On 21/06/2013, at 5:23 PM, Siraaj Khandkar wrote:
> http://www.gar1t.com/blog/2012/06/10/solving-embarrassingly-obvious-problems-in-erlang/
> http://existentialtype.wordpress.com/2011/03/15/dont-mention-equality/
> http://existentialtype.wordpress.com/2011/03/15/boolean-blindness/

I had those in mind, so thanks for finding them.

There are a number of bug prevention tricks that are unreasonably
effective.  Compare

	class Mutex {
	    bool trylock();

	if (my_mutex->trylock()) {
	    // is the lock held here or not?


	class Mutex {
	    enum Status {This_Thread_Has_It, Another_Thread_Has_It};
	    Status trylock();

	if (my_mutex->trylock() == Mutex::This_Thread_Has_It) {
	    // we don't need to think here; we _know_.

And then in functional languages, so often we find that there's more
information to return in at least one of the cases.  Harper points
out the benefits of
	case List
          of [] -> ...
           ; [Head|Tail] -> ...
compared with
	if null(List) -> ...
	 ; true -> Head = hd(List), tl = tl(List), ...

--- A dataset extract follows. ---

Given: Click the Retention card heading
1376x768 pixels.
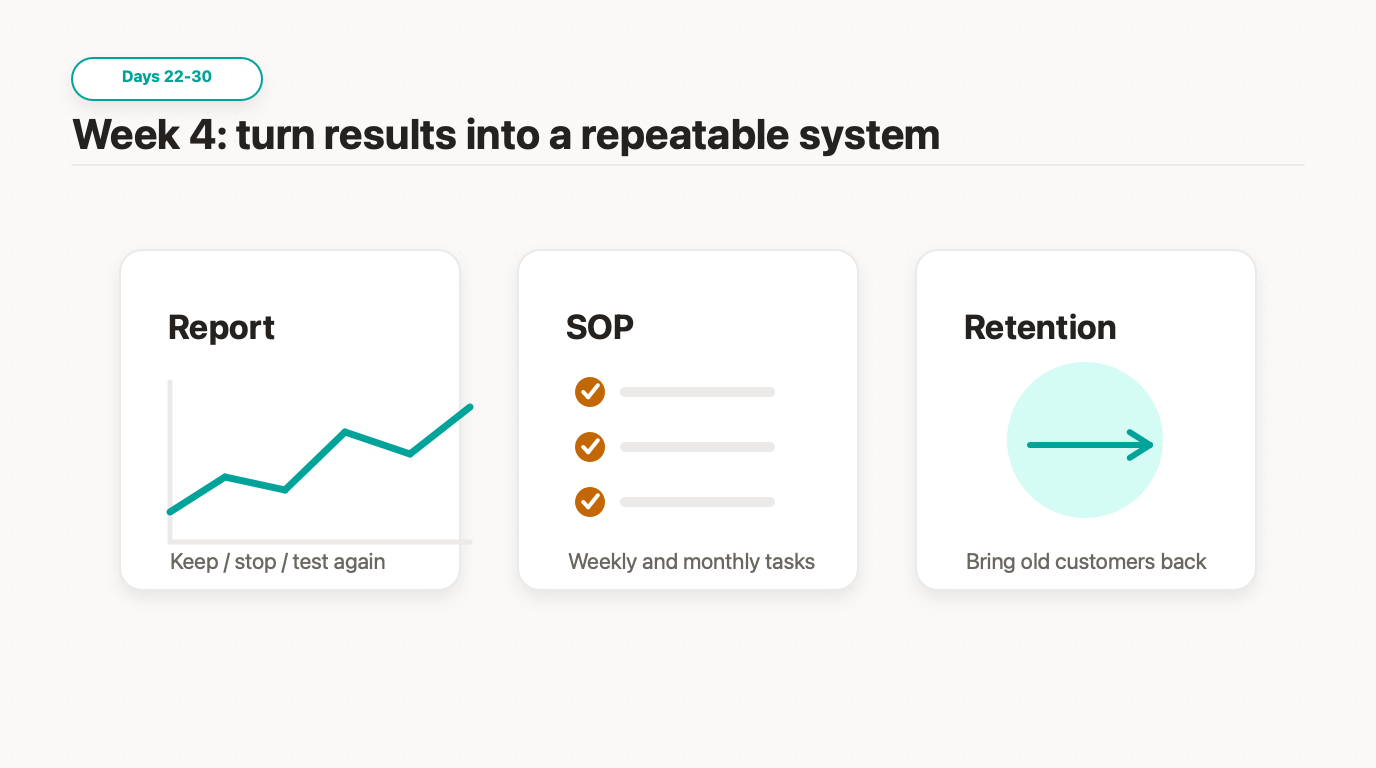Looking at the screenshot, I should [x=1040, y=327].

I think there's a felt difference (not necessarily a fundamental difference)
between languages with pattern matching -- where constructing "rich answers",
returning them, and dispatching on them *feels* cheap -- and languages
without -- where none of these is true.

For example, even though I'm suspicious of Booleans, my Smalltalk code is
riddled with #ifTrue:ifFalse:.  (About 6% of the SLOC, in fact.)  A good
deal of that has to do with the fact that you can't return multiple
answers at the same time from a Smalltalk method without creating a new
object.  (The fact that Smalltalk didn't have var parameters was
excusable in an experimental language; the way Java made their absence
a religious dogma is not.  One of the things C# got right.)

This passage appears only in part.